The weather sure was HOT this July and it should be just as warm this month too. Ponds, lakes, streams, and rivers are some of the best places to cool off, so it's not surprising that educators and students are opting to learn about watersheds during summer.
WATERSHED ECOLOGY INSTITUTE
Teachers from around the state came together to learn about the ecology and health of watersheds and how to map them using ArcGIS tools. They explored the Eco Ag Center at the County Farm campus and the Little Sugar River in Unity. NH Fish and Game staff and volunteers led and funded this amazing 3-day workshop that included story mapping, water quality surveying, electroshock fishing, place-based education techniques, and Project Aquatic Wild activities.
Students from all over the Upper Valley gathered together this past week at Saint Gaudens to attend their annual STEAM Camp. Dawn brought the SCCD stream table to Blow Me Down Farm in Cornish and students observed how water moves over and around obstacles in the stream. Small groups of students were challenged to create a town that included houses, vegetation, and a bridge with a culvert system and protect it from the power of storm and flood waters. They got a chance to think like city planners and test their ideas on the river model.

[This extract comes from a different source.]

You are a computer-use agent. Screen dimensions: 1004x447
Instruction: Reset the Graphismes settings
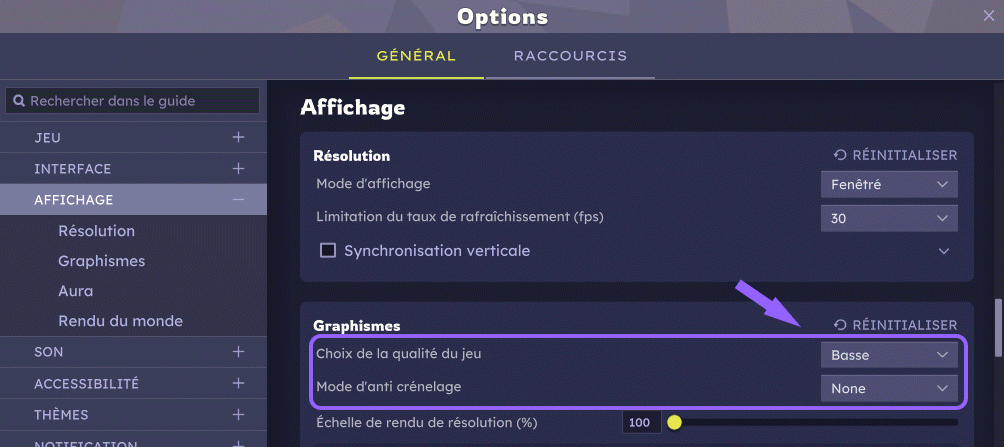(x=895, y=325)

The theme of water and movement continued as the middle school students created self-propelled boats that were raced down the river and finished with a stream critter search. Critters were observed more closely as students investigated how each one moved through the water or stayed put in the current. They observed body structures and behaviors and later identified each organism before releasing them back into their habitats.
Next time you are at your favorite swimming hole cooling off, turn over a rock and see what lives there, pick-up trash and dispose of it properly, and share with others how important it is to keep our water resources clean and healthy.